**ISTRUZIONI**
A: Secondo l'articolo su Letizia Moratti e l'Expo, dove ha presentato Roma la propria candidatura ai delegati del Bie?
B: Prosegui l'articolo su Letizia Moratti e l'Expo partendo dopo la sua ultima frase.

Letizia Moratti (Ansa)

L'intervista

Letizia Moratti illustra il metodo seguito per portare Expo a Milano. “Serve una cabina di regia”

Marianna Rizzini

L'ex sindaco di Milano racconta il percorso che ha portato all'assegnazione nel 2015, attraverso contatti, diplomazia, studio, proposte e viaggi in prima persona: "Circa ottanta viaggi in sessanta paesi"

Come si conquista l’Expo? Se lo chiede l’Italia e se lo chiede Roma, la città che a fine giugno ha presentato la propria candidatura ai delegati del Bie, nei giardini dell’ambasciata italiana a Parigi. C’è un precedente: Milano 2015. Come ha fatto Letizia Moratti, ex ministro ed ex sindaco del capoluogo lombardo, a fare sì che la sua città vincesse la sfida? Lo racconta lei stessa.

**RECORD FORNITI**
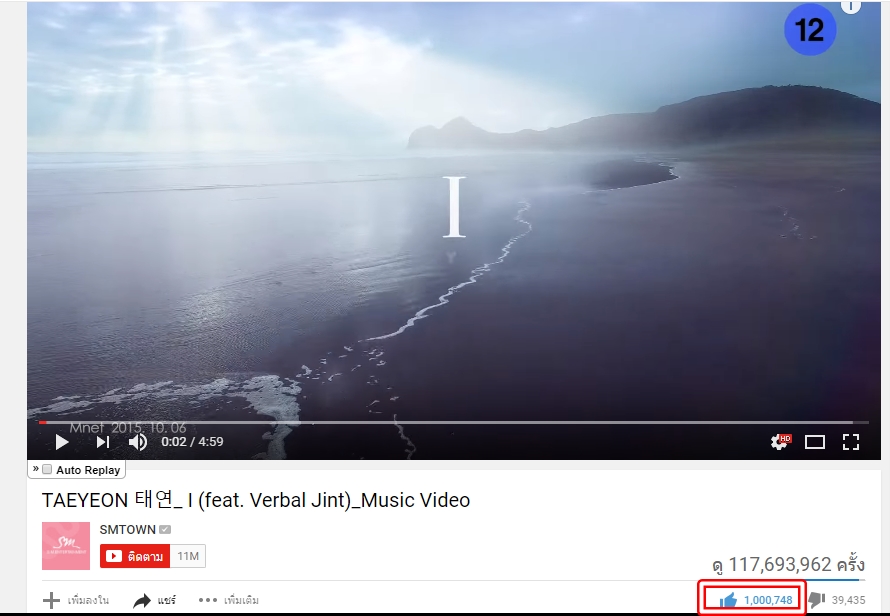The image size is (890, 616).
Task: Click the blue 12 badge on video
Action: 810,30
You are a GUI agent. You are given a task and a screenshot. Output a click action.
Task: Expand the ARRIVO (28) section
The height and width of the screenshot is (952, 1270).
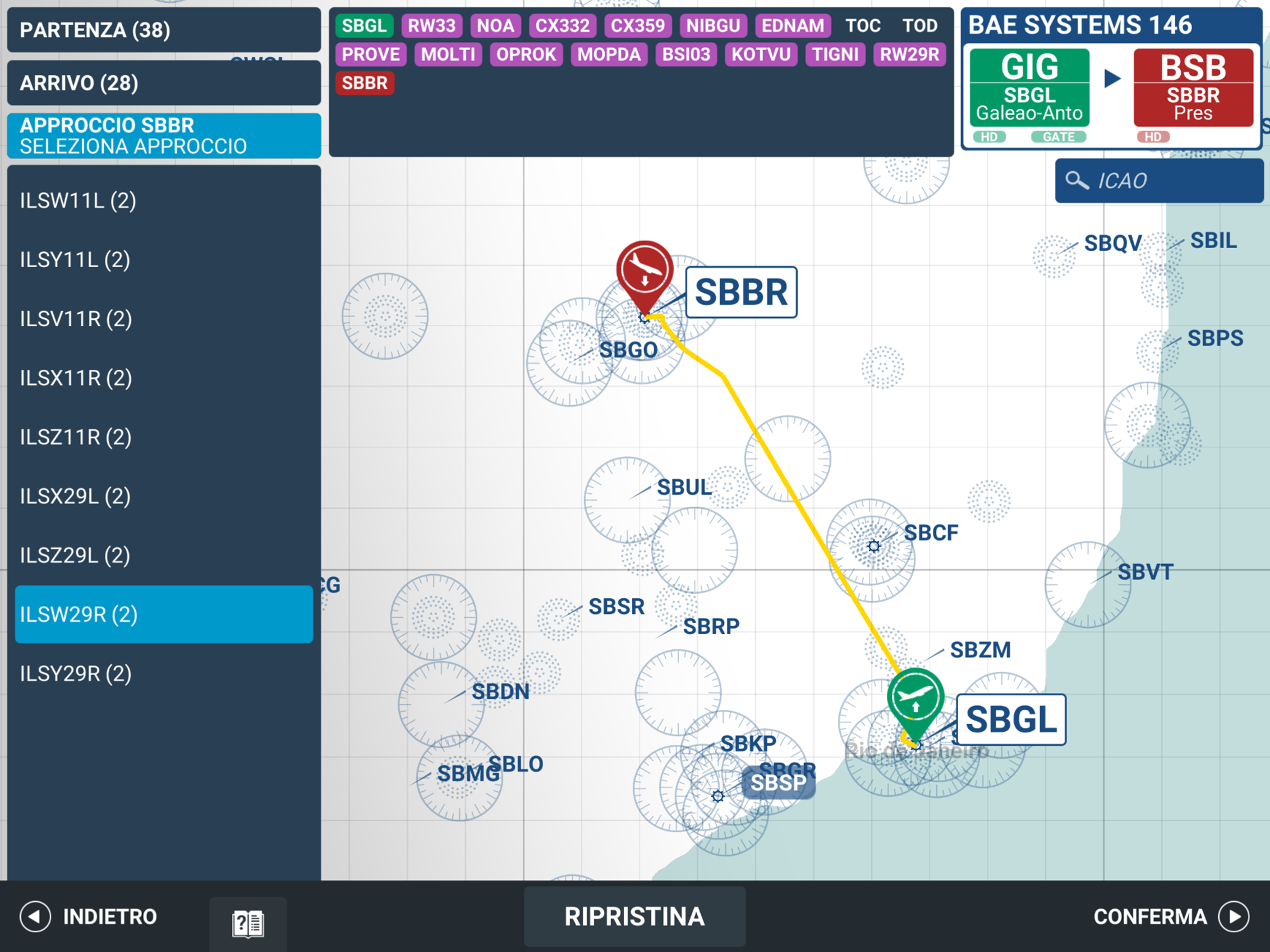click(x=164, y=83)
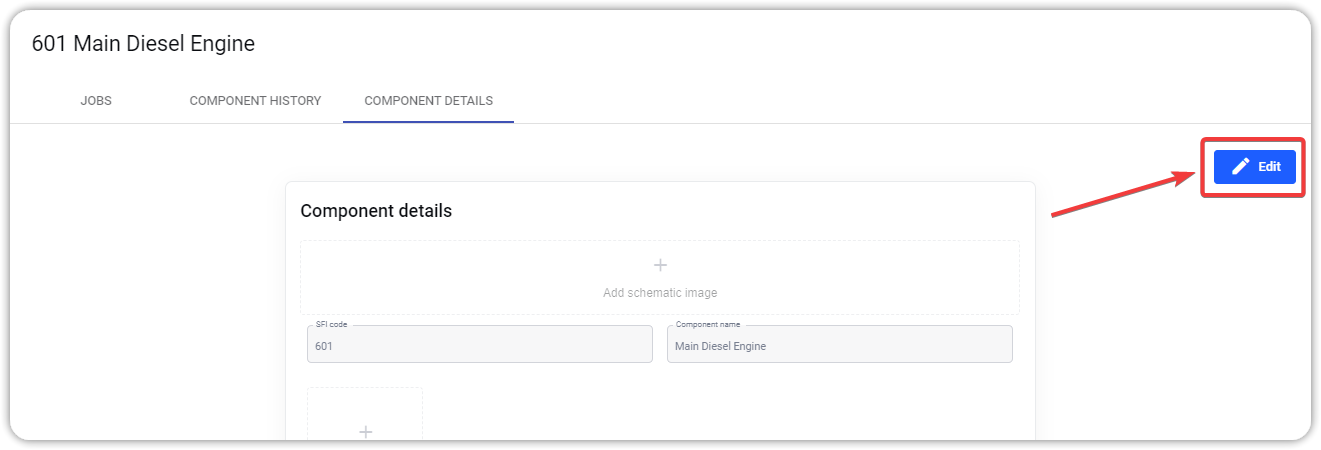1321x450 pixels.
Task: Click the pencil icon in Edit button
Action: coord(1240,167)
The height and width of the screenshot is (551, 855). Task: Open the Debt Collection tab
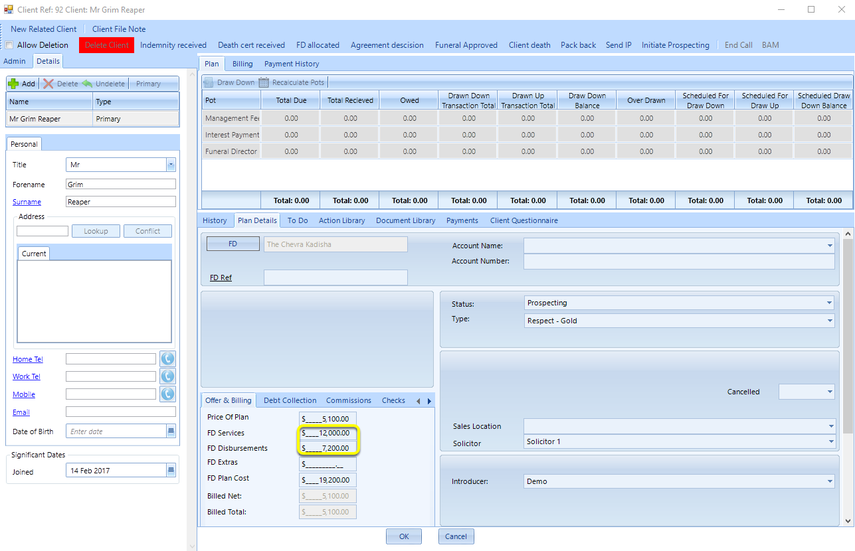[x=290, y=400]
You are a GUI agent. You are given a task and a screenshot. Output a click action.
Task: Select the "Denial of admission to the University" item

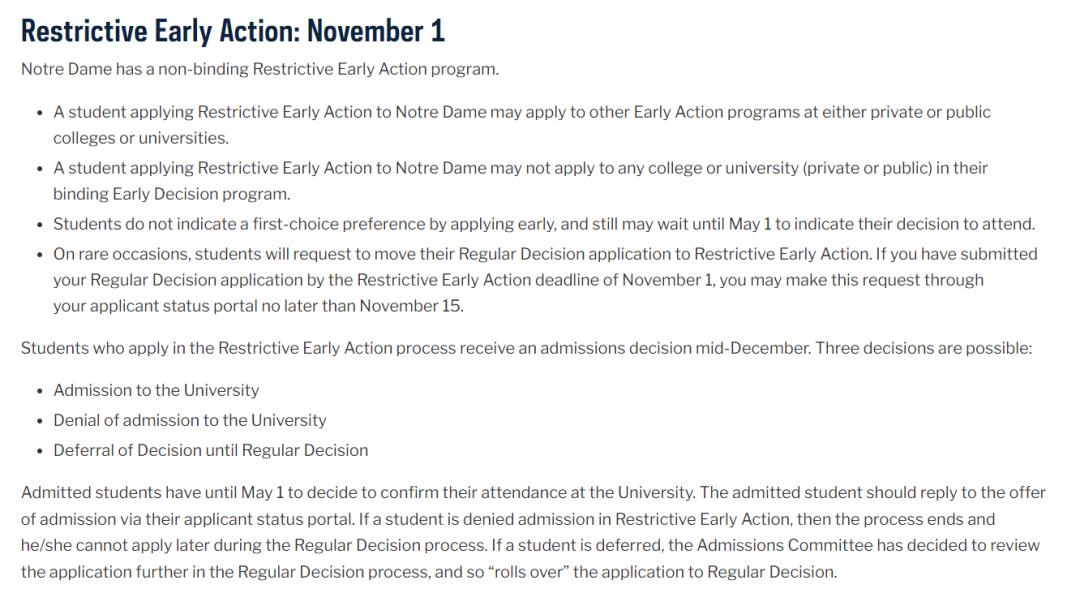(190, 420)
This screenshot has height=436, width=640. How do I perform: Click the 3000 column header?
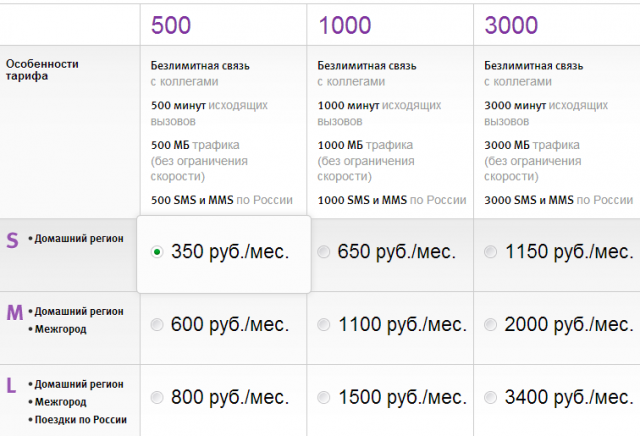point(511,25)

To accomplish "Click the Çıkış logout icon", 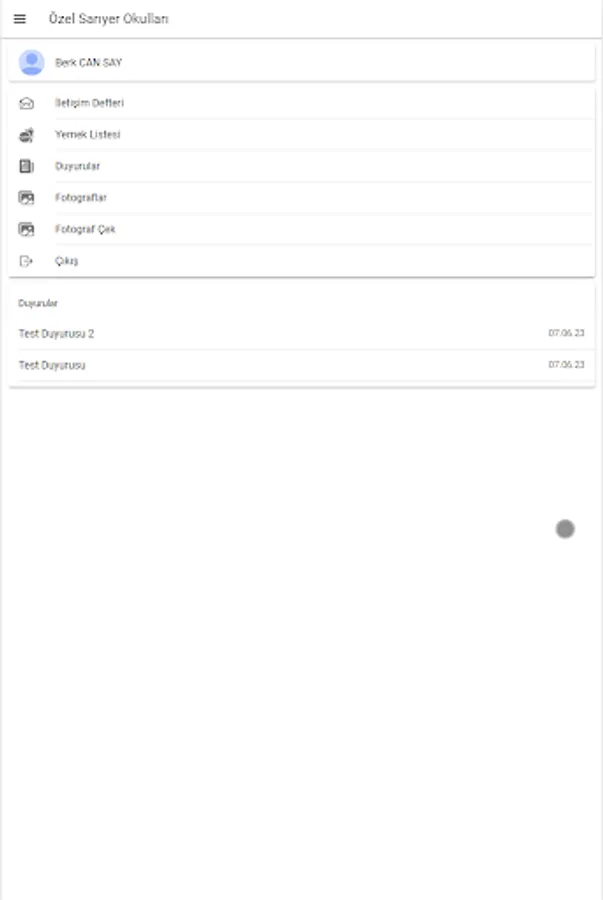I will pos(27,261).
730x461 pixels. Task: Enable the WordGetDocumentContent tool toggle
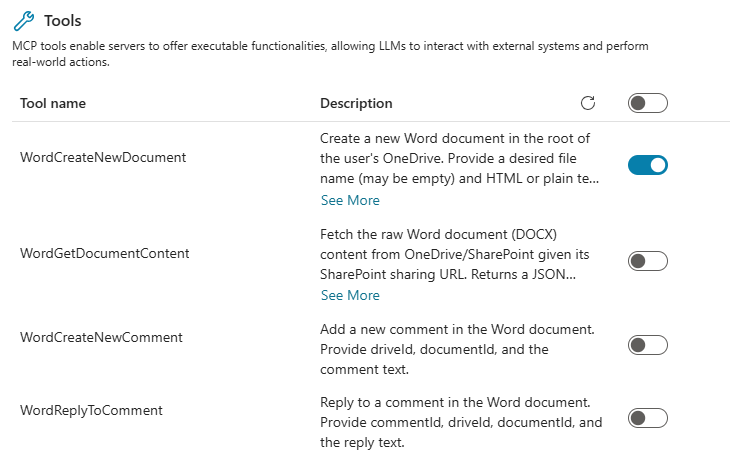647,261
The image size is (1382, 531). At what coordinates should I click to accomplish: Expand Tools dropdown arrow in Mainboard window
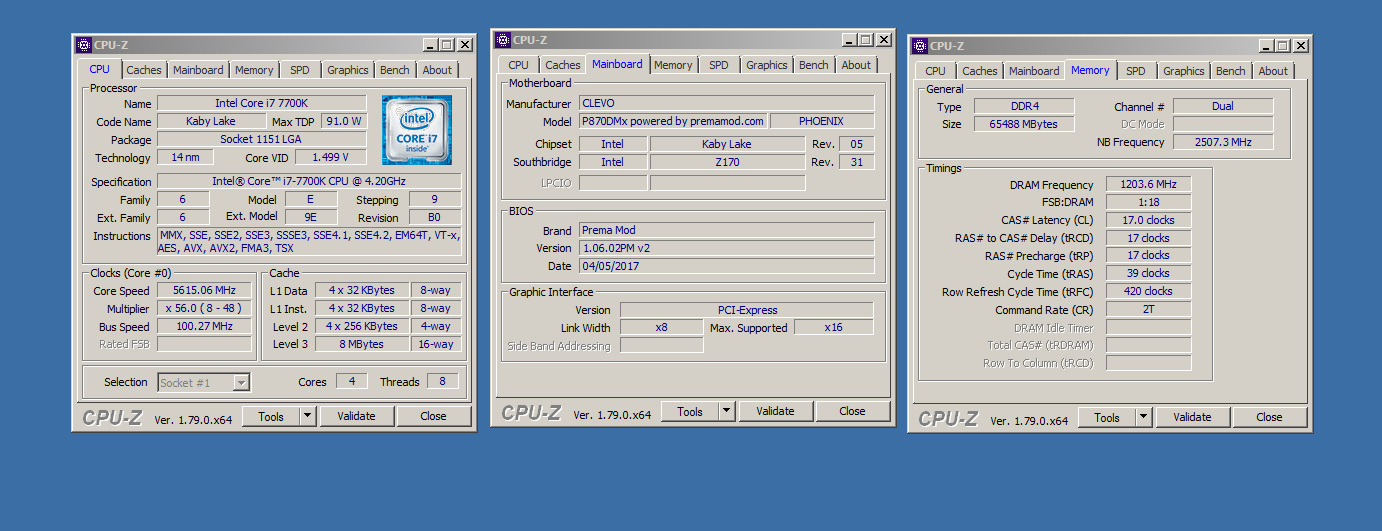726,411
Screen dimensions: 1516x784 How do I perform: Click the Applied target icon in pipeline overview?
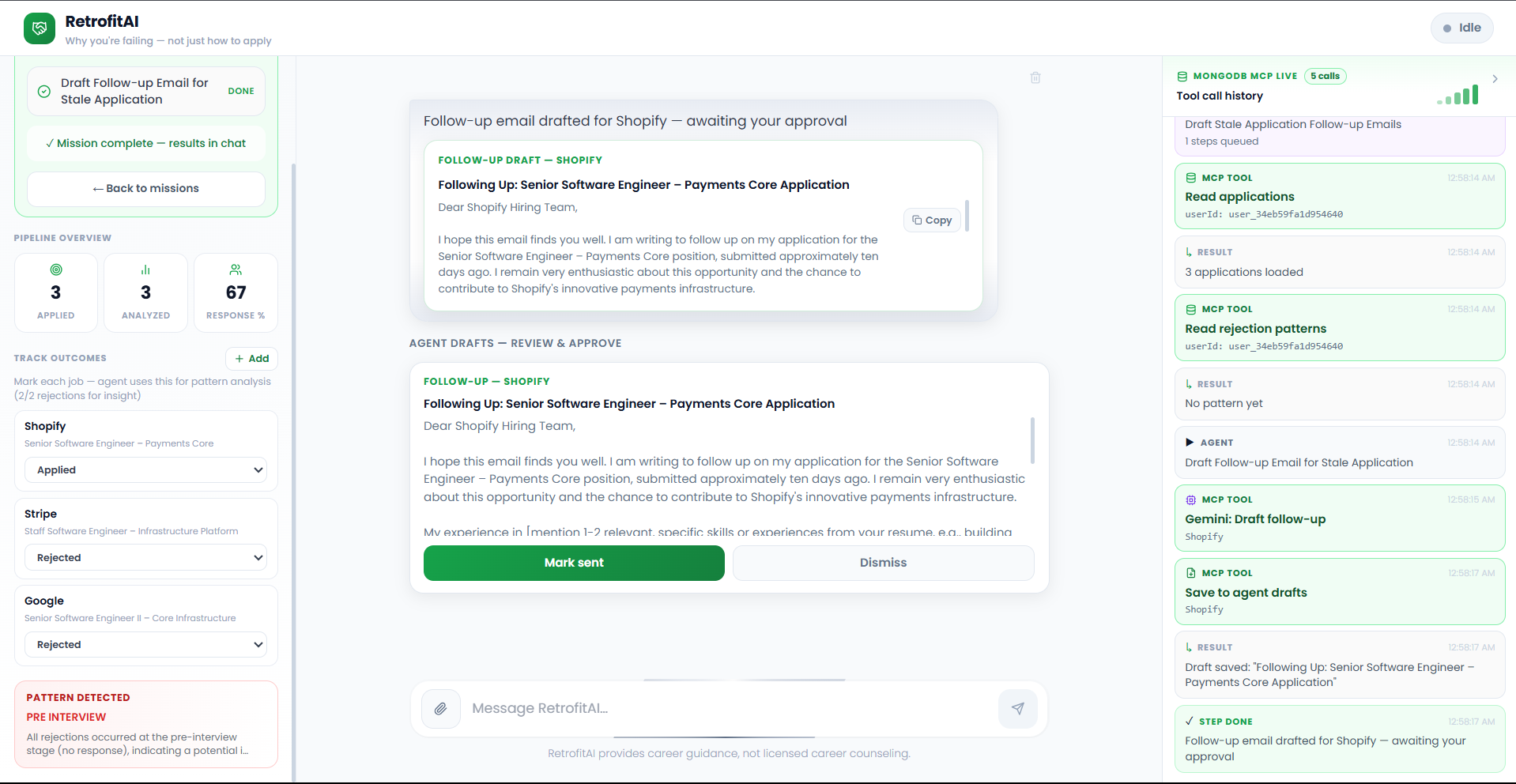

**RISPOSTE**
A: Nei giardini dell'ambasciata italiana a Parigi.

B:
“Imprescindibile”, dice Moratti al Foglio, “è la preparazione di dossier che coprano i diversi ambiti di possibile interesse per i paesi del Bie, dossier che riflettano il tema generale scelto, attrattivo nel particolare momento storico e al tempo stesso caratteristico del paese che lo propone. Secondo punto: la localizzazione. Poi però l’Expo si conquista attraverso un intenso lavoro diplomatico, organizzativo, di studio”. Ai tempi dell’Expo 2015, Moratti aveva tra i “suggeritori” illustri Sir Coe, già leader del comitato organizzativo per le Olimpiadi 2012, colui che ha fatto in modo che Londra prevalesse su Parigi. Il piano di azione per Milano prevedeva numerose visite in prima persona a quanti più paesi possibili, racconta Moratti: “Io personalmente ho fatto circa ottanta viaggi in sessanta paesi, a mie spese, e a volte visitando tre paesi in un giorno. Lo scopo di questi viaggi non era quello di chiedere il voto, bensì quello di proporre progetti di collaborazione, cercando di capire quale progetto potesse suscitare l’interesse del paese di volta in volta visitato. Faccio un esempio: alle isole del Pacifico abbiamo proposto uno studio sul contrasto all’innalzamento del livello del mare, ad alcuni paesi dell’Africa un piano per l’empowerment femminile, in Niger sulla filiera del latte”.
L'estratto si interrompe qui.